Moneda número 14, también número 16.
Casas del Mayorazgo de Guerrero. Esta casa, conocida como
del Sol y la Luna, fue remodelada por Francisco de Guerrero
y Torres en el siglo XVIII.

Escribe un antiguo cronista: la función de la leyenda consiste en perfumar la historia. En la calle de Moneda se levantan dos casas gemelas a las que separa otra calle: Correo Mayor. A lo largo de ocho generaciones, estas casas fueron propiedad de los descendientes de Juan Guerrero de Luna, fundador, a finales del siglo XVI, del Mayorazgo de Guerrero.
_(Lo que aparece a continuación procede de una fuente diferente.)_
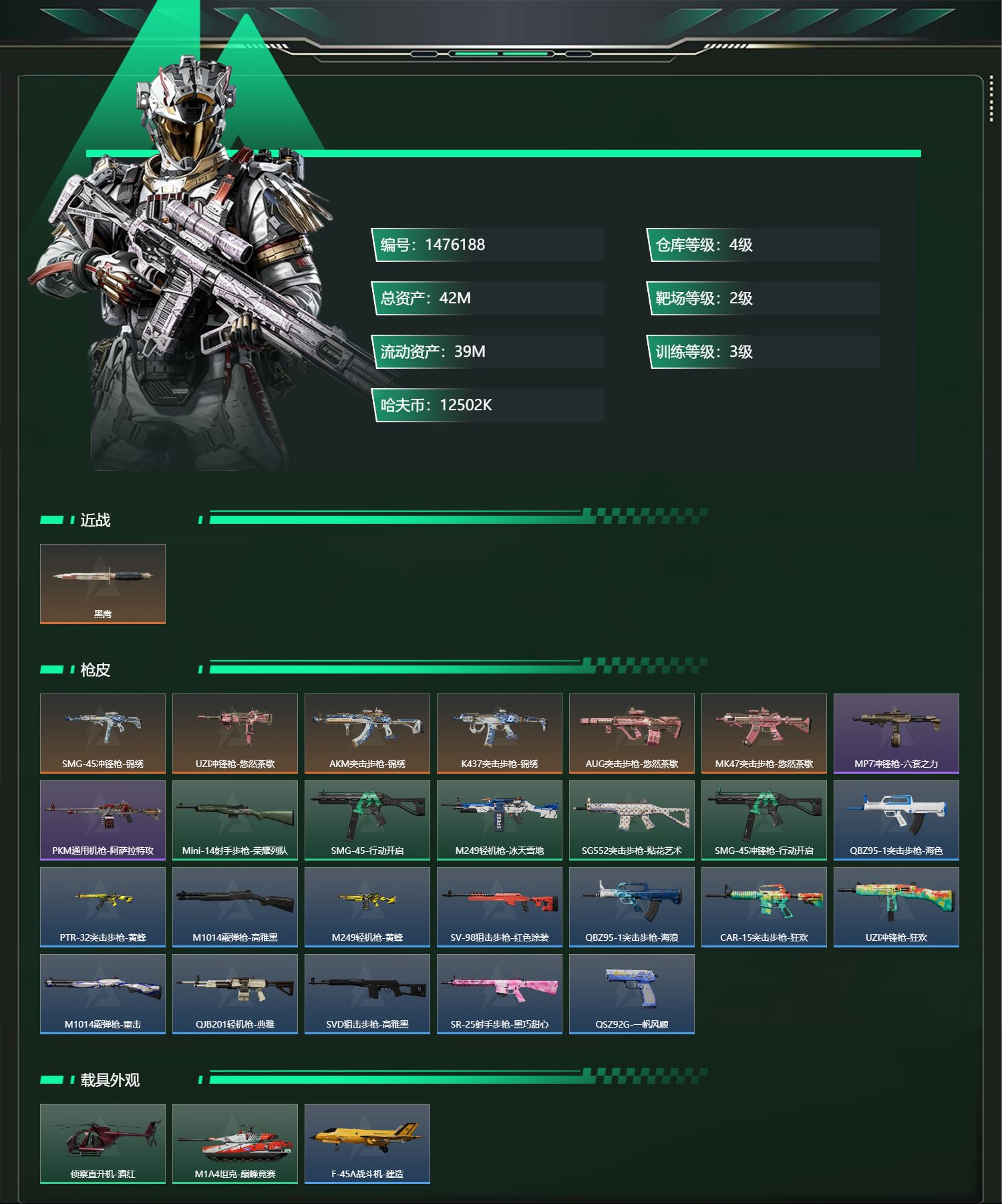
Task: Click the F-45A战斗机-建造 jet skin
Action: (367, 1144)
Ambas construcciones fueron remodeladas dos siglos después por el arquitecto Francisco Guerrero Torres, responsable de muchos de los grandes palacios de la ciudad. Guerrero Torres adosó al parapeto de la construcción relieves sorprendentes, asociados con el culto a la Virgen María: rosas, azucenas, hojas de acanto, una torre, una palmera, una fuente, un pozo.
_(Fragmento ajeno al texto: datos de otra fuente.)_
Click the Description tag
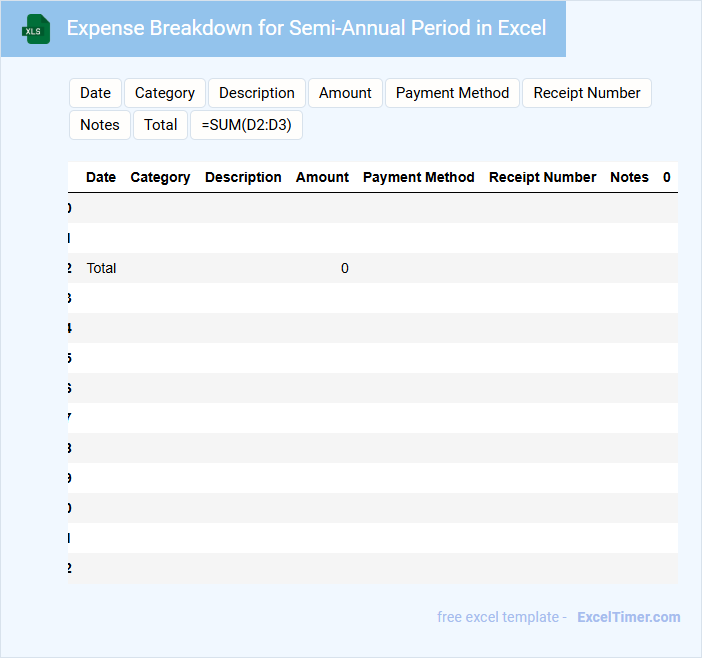Image resolution: width=702 pixels, height=658 pixels. [x=257, y=93]
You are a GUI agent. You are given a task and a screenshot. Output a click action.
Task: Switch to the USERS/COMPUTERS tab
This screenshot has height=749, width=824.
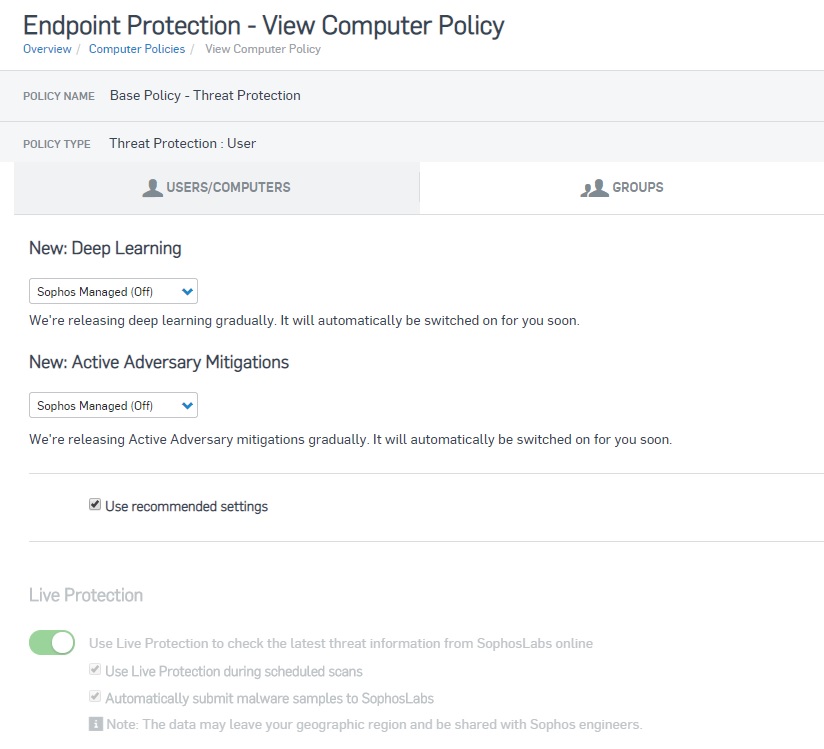coord(217,188)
Entre ellos, dos relieves, que representan al sol y a la luna, dieron pie a una leyenda que circula desde el siglo XVIII. Puede resumirse así: un virrey de la Nueva España obsequió una casona suntuosa al matrimonio formado por Enrique de Luna y doña Sol Olmedo. La casa se hallaba a un costado del palacio virreinal: el propósito secreto de Su Excelencia era estar cerca de doña Sol. Al advertir esta intención, don Enrique demolió la casa e hizo construir otra que estuviera «en consonancia con los merecimientos de su mujer y dueña». Para probar que sus nombres quedarían unidos para siempre, en la esquina de Moneda mandó tallar una luna que denotara su apellido; y en la del Indio Triste (hoy Correo Mayor) hizo labrar un sol que dijera «el lindo nombre de su esposa».
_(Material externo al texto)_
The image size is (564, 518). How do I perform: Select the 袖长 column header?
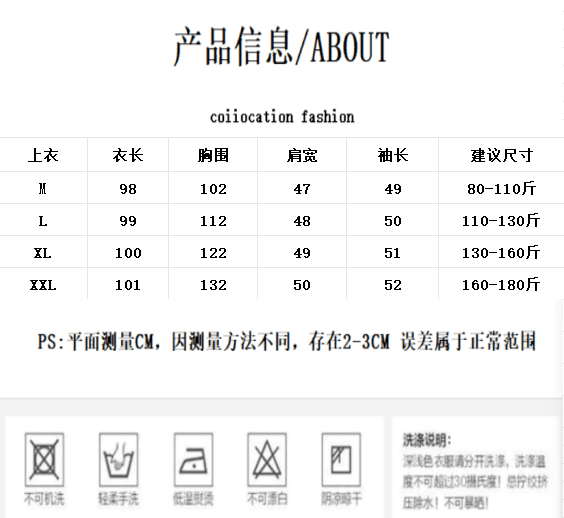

En la casa principal, ubicada en el lado occidental de Moneda, estuvo durante todo el virreinato la residencia de la familia Guerrero. La casa del lado oriente se reservó a la servidumbre y fue empleada como almacén. En una de las accesorias de esa casa instaló su taller varias años más tarde el célebre ilustrador José Guadalupe Posada.

La casa principal se convirtió en Conservatorio Nacional en 1914. Rufino Tamayo dejó ahí un fresco dedicado a la música.